Qu’il nous soit permis toutefois d’exprimer quelques regrets mineurs : l’absence d’un état des sources et d’une bibliographie contraint le lecteur à pister des références dispersées en notes infrapaginales. Inversement, une trop grande servilité – ou un zèle intempestif – dans les citations bibliographiques d’ouvrages anciens en notes de bas de page (respect de l’alternance capitales/minuscules et italique/romain des pages de titre, collation complète, adresse entièrement transcrite dans la langue – en général le latin), donne lieu en bas de page à des « pavés » typographiques à la présentation fastidieuse. Ce protocole typo-rédactionnel, à l’honneur d’un catalogueur de livre ancien, peut ici sembler excessif.

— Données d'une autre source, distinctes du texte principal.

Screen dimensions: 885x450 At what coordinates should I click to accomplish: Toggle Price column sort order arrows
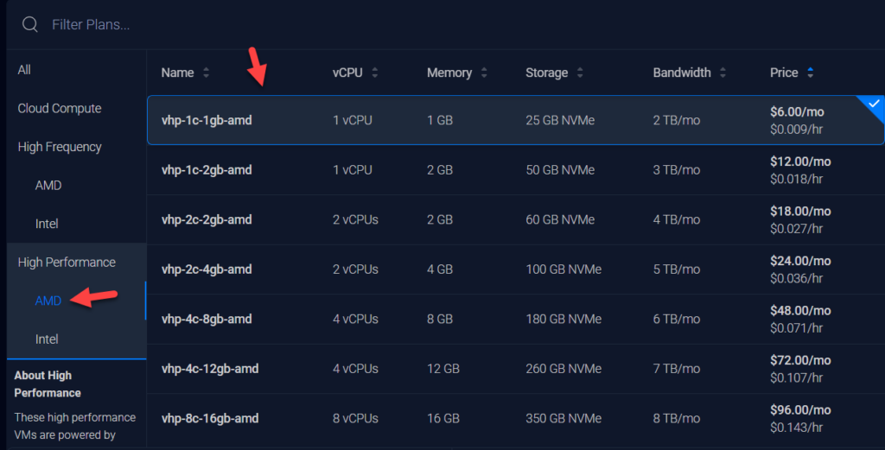(x=810, y=73)
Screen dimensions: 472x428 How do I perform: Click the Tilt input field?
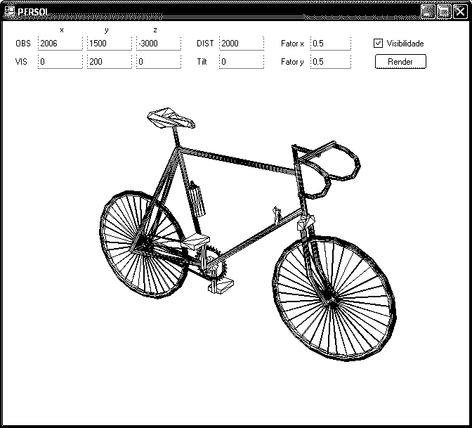click(x=241, y=62)
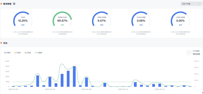Click the 763.02万 average views value

(x=196, y=54)
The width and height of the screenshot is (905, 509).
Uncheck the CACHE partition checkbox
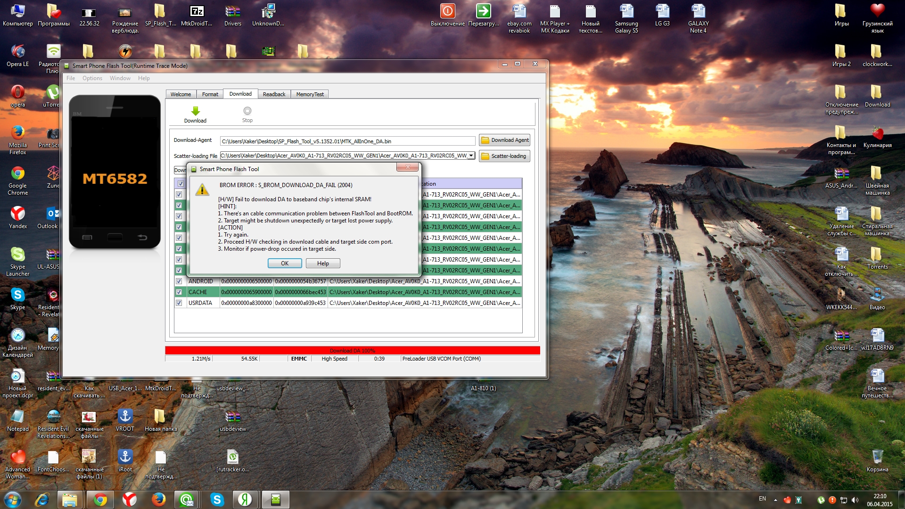[x=179, y=292]
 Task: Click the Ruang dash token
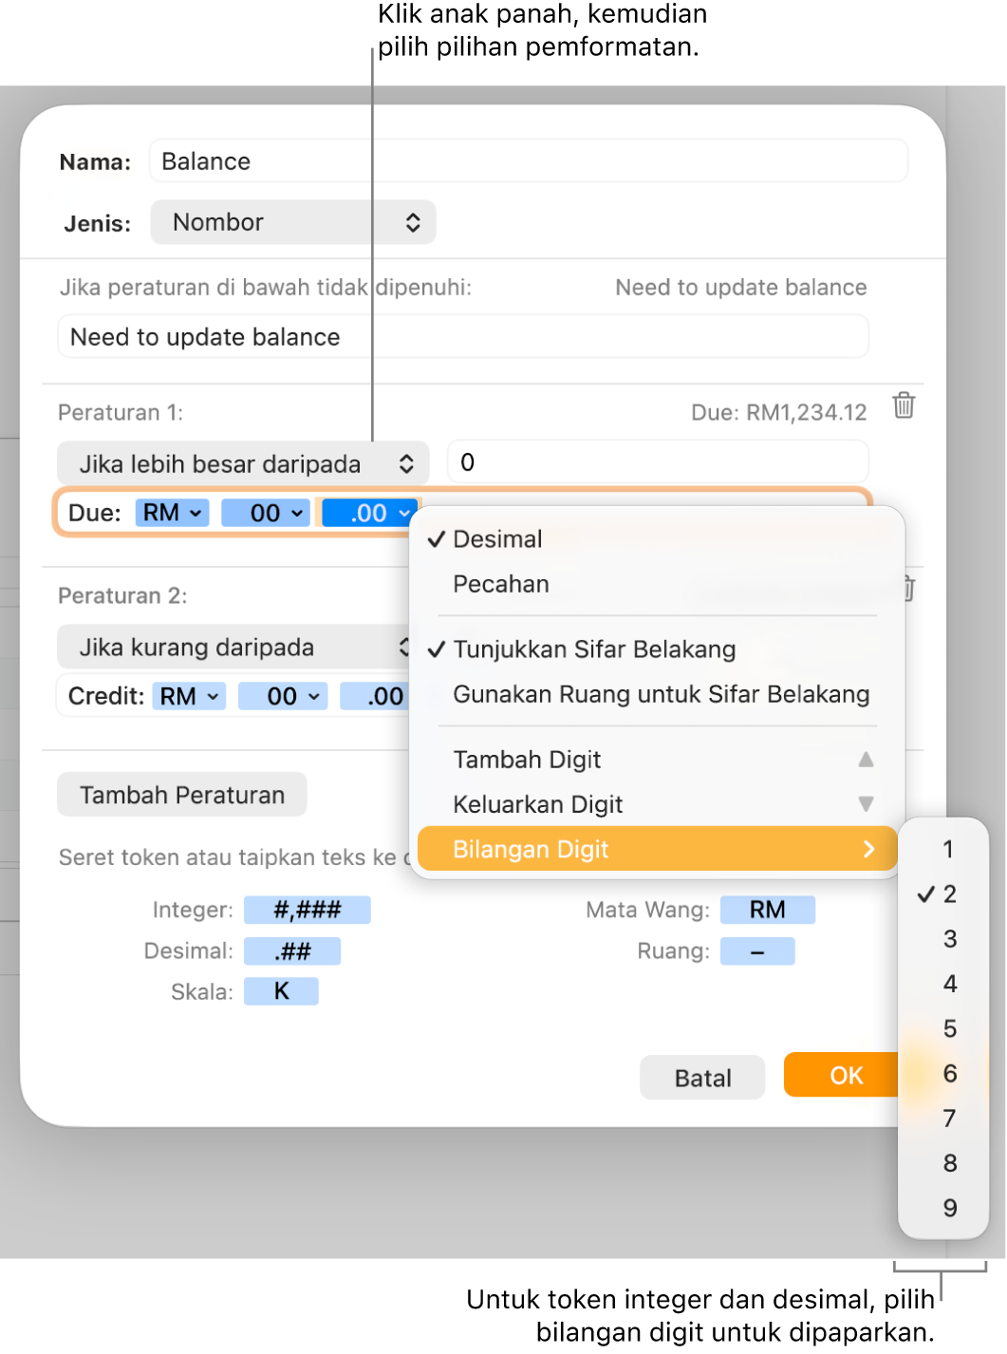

Dans cette même collection, on trouve deux autres monographies : le catalogue de la bibliothèque confisquée aux Jésuites de Modène en 1774, édité par Paolo Tinti (La libraria dei Gesuiti di Modena), avec une intéressante préface de Maria Gioia Tavoni sur la pertinence et les supports éditoriaux des catalogues de fonds anciens ; une synthèse alerte, enfin, consacrée par cette dernière aux métiers du livre dans l’Italie des Lumières et de la Restauration (Precarietà e fortuna nei mestieri del libro in Italia). L’ouvrage constitue, à l’intention du premier cycle universitaire et du public éclairé, une mise au point terminologique et une introduction riche et claire sur la production et la diffusion du livre dans la Péninsule pendant le dernier siècle de l’ancien régime typographique (XVIIIe et premier XIXe). De nombreux points sont évoqués : la typologie des professions, l’organisation des ateliers, la question de la rentabilité économique, le statut des auteurs, le mécénat, le tout en tenant compte de la diversité culturelle, sociale et juridique qui est celle de l’édition dans les différents états de la Péninsule. Chacun des deux grands chapitres (Mestieri in antico regime tipografico ; Livelli et qualità della produzione) est suivi d’une précieuse annexe bibliographique (Orientamenti bibliografici) qui fournit, sous la forme d’une bibliographie raisonnée, un tableau large de la recherche en histoire du livre pour l’Italie sur cette période.

Souhaitons d’autres titres d’une telle qualité à cette collection que l’on peut désormais rapprocher, en restant dans le domaine italien, de la collection Bibliografia e Biblioteconomia (Milan) ou de la prestigieuse Biblioteca di Bibliografia italiana publiée chez Olschki (Florence).